Les voyageurs seniors apprécieront l’accessibilité de ce musée, situé à quelques dizaines de mètres seulement du portail principal de la cathédrale. L’accès en tram se fait facilement par les lignes A ou D, arrêt Langstross Grand’Rue, puis une courte marche sur un pavage régulier. À l’intérieur, ascenseurs, bancs de repos et sanitaires accessibles permettent de profiter des œuvres sans fatigue excessive, avant de poursuivre la journée par une promenade le long de l’Ill.
Relier musée et cathédrale : lire la façade après la visite
Sortir du Musée de l’Œuvre Notre-Dame, c’est revenir vers la cathédrale de Strasbourg avec un œil exercé. Sur la façade occidentale, le voyageur reconnaît désormais les ensembles sculptés du portail central, même si les statues visibles sont des copies en grès rose. Le lien entre musée et cathédrale se joue dans ce va-et-vient mental entre l’original protégé en salle et la réplique exposée aux intempéries.

Après la visite, il devient naturel de lever les yeux vers la tour nord et les arcs de la grande rosace, en se souvenant des dessins d’architecture vus dans les salles du musée. On repère les chapelles latérales, les voussures du portail, les statues de saintes et de saints, et l’on comprend mieux le rôle du maître d’œuvre dans la coordination de ce chantier colossal. Le nom d’Erwin von Steinbach, souvent évoqué dans les notices, prend alors une épaisseur concrète, entre documents du XIXe siècle et témoignages du Moyen Âge conservés par la fondation de l’Œuvre Notre-Dame.
Le musée éclaire aussi des thèmes plus rares, comme la représentation du Saint Sépulcre ou de scènes de la Passion du Christ dans la sculpture gothique. Ces sujets, visibles dans certaines salles, renvoient à d’autres lieux de mémoire du Grand Est, où la question du sacré, du deuil et de la transmission reste centrale. Pour préparer un itinéraire plus large, l’article consacré au Struthof, seul camp de concentration nazi sur le sol français, aide à aborder ces visites avec recul, en rappelant le contexte historique et la dimension commémorative du site.

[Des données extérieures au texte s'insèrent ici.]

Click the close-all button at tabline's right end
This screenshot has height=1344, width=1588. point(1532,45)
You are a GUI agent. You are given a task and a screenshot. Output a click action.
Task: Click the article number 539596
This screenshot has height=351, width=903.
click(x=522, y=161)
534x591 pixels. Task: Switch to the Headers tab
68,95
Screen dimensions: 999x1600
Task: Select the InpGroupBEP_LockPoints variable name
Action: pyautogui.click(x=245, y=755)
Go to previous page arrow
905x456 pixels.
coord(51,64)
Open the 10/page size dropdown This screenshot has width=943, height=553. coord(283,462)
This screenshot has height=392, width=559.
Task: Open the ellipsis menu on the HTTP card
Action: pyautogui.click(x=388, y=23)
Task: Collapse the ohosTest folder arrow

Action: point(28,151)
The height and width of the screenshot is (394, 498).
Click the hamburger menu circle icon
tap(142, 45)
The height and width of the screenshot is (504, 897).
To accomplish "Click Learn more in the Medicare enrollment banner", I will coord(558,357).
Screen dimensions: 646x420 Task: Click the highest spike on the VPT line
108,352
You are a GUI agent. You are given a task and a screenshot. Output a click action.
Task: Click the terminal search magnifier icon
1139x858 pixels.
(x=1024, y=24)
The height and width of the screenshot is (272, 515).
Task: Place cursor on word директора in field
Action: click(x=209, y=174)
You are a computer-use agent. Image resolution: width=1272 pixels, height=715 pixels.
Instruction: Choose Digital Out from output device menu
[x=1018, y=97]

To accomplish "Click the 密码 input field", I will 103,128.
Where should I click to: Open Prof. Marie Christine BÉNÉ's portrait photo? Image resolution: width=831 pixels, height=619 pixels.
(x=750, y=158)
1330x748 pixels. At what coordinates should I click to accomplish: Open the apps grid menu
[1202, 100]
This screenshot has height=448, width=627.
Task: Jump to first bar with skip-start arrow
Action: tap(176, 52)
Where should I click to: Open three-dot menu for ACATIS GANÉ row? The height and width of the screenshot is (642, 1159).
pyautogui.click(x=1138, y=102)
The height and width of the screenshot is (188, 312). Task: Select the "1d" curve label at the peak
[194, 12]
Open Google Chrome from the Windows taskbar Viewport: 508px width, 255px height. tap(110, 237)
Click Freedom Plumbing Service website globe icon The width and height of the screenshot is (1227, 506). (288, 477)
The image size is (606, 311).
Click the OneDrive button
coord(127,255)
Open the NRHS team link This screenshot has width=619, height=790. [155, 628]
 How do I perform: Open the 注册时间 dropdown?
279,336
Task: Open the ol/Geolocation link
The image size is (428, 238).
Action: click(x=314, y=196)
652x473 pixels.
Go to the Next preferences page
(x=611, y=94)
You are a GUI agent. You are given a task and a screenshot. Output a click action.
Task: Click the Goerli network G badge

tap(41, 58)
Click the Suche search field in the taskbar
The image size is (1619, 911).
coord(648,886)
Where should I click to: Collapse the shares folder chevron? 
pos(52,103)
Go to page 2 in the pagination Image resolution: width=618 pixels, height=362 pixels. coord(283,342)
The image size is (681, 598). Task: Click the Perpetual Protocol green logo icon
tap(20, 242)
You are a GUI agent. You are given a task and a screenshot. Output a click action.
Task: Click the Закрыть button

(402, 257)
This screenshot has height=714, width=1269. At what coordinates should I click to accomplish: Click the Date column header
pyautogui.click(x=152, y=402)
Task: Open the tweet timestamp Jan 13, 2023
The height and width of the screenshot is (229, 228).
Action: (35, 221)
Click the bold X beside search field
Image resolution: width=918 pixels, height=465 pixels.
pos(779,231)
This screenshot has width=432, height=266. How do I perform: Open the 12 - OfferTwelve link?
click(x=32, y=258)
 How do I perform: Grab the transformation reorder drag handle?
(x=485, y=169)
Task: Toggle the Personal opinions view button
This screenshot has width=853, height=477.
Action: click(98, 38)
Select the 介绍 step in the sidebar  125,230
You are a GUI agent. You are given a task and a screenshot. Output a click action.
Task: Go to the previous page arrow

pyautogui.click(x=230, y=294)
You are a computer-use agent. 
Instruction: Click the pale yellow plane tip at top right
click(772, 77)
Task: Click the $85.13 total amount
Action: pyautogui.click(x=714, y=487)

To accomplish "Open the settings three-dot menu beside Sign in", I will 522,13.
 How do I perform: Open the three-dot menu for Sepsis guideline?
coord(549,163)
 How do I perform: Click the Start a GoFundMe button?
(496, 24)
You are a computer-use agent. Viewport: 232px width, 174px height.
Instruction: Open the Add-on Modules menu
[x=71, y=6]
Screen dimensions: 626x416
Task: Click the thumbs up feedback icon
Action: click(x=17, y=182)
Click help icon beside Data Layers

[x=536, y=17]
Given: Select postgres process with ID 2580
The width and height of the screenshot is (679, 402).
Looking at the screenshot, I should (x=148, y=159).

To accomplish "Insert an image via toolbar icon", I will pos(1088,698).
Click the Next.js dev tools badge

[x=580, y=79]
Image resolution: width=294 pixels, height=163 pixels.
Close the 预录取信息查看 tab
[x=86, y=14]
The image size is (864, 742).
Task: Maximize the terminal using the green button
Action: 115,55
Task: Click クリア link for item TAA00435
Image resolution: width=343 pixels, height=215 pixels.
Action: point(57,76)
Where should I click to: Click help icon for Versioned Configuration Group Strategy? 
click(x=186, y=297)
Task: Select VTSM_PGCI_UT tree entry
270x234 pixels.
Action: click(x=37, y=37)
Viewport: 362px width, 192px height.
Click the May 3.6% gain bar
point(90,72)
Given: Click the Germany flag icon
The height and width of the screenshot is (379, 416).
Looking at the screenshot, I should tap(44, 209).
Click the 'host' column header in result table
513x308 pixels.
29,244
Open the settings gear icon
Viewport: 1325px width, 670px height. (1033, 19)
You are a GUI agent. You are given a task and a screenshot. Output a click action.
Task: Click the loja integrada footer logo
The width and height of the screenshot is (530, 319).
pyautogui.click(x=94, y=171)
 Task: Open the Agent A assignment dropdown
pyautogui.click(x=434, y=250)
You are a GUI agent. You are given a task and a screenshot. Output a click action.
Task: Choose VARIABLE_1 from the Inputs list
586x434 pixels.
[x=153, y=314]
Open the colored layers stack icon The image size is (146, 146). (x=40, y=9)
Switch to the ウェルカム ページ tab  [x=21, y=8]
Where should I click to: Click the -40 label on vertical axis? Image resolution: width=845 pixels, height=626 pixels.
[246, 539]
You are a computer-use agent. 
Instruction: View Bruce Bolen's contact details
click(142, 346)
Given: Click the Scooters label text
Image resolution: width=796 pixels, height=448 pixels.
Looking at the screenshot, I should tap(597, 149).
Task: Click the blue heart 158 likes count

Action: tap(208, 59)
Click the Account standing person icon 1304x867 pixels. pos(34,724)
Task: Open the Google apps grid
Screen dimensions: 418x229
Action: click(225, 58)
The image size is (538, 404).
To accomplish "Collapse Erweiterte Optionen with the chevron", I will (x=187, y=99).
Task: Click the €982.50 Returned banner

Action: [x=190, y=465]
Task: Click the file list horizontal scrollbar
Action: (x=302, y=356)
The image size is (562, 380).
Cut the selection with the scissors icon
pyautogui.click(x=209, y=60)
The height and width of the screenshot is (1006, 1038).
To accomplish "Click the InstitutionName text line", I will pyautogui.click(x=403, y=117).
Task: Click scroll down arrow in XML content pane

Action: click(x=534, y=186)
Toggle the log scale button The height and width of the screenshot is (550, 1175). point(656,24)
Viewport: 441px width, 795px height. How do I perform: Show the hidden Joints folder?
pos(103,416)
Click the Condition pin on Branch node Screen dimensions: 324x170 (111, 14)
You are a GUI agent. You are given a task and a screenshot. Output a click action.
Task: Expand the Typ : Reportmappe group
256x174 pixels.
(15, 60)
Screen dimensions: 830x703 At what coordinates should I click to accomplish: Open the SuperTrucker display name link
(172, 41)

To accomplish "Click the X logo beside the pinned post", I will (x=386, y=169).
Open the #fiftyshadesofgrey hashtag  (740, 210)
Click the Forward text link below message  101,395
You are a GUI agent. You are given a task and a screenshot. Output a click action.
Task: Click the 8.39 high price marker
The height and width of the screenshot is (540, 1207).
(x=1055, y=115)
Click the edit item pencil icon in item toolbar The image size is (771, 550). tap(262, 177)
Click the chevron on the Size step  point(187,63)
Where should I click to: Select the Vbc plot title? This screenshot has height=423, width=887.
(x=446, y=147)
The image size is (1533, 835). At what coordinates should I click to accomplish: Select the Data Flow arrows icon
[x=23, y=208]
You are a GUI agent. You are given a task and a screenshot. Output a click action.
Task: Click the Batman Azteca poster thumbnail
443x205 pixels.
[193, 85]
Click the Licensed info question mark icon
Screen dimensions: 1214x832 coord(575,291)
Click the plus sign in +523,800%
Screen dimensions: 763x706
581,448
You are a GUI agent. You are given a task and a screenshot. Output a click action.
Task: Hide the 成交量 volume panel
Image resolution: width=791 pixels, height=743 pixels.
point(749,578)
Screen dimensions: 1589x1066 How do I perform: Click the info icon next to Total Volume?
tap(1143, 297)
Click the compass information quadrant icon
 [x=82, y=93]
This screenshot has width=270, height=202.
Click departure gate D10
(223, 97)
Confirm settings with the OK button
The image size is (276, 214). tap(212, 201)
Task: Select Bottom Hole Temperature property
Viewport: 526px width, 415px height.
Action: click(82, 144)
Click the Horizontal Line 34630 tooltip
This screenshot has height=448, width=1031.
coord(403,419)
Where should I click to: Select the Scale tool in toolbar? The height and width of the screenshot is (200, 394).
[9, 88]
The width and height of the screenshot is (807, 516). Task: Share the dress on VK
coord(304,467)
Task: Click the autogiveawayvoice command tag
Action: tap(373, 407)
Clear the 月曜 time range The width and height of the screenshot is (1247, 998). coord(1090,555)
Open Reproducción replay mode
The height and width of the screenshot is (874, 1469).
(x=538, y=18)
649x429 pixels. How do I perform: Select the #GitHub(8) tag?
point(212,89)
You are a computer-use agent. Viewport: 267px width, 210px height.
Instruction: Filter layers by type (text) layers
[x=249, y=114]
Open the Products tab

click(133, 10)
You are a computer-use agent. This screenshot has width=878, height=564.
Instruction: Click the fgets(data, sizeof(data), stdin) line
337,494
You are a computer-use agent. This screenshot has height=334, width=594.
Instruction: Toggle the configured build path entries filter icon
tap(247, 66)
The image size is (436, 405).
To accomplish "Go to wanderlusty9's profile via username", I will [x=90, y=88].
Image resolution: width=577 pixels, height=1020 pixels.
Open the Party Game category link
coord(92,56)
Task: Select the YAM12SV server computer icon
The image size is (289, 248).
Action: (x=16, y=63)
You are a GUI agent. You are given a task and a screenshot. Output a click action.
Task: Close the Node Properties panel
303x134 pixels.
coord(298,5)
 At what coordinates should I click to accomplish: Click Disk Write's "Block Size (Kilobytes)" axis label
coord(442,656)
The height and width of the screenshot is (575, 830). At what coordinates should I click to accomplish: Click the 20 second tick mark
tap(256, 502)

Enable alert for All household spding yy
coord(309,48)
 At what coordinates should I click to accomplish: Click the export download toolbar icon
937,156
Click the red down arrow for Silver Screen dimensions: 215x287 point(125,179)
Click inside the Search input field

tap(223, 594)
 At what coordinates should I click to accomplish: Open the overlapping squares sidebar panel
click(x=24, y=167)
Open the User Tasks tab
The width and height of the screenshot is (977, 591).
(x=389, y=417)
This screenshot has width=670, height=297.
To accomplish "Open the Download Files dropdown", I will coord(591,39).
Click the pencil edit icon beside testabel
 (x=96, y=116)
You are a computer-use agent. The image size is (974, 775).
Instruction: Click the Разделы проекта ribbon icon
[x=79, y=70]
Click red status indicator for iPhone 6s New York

Pour un senior amateur de patrimoine, l’intérêt de ce musée strasbourgeois tient aussi à sa capacité à replacer la cathédrale dans le temps long, du Moyen Âge au XIXe siècle. Les salles présentent des œuvres de différentes époques, montrant comment la construction, les restaurations et les ajouts successifs ont transformé la cathédrale Notre-Dame sans en trahir l’esprit. On y voit comment la pierre, les arcs, les voûtes et les chapelles ont été repensés au fil des siècles, parfois sous l’influence de courants néogothiques.
Cette approche chronologique fait écho à d’autres itinéraires du Grand Est, comme la Route romane d’Alsace, détaillée dans le reportage sur trois jours sur la Route romane d’Alsace. En combinant le Musée de l’Œuvre Notre-Dame, la cathédrale de Strasbourg et ces abbatiales plus discrètes, le voyageur construit un séjour cohérent autour des grands lieux sacrés. Ce n’est plus seulement une halte urbaine, mais un fil rouge qui relie pierre, lumière et mémoire dans tout le Grand Est.
Enfin, la visite du musée rappelle que le patrimoine vivant se joue autant dans les ateliers de taille de pierre que dans les salles d’exposition. Les copies en grès installées sur la façade témoignent d’un savoir-faire toujours actif, hérité des maîtres d’œuvre médiévaux. Pour qui voyage hors saison, prendre le temps de ce détour par le musée, avant ou après la messe dans la cathédrale, vaut plus qu’un simple cliché sur le parvis.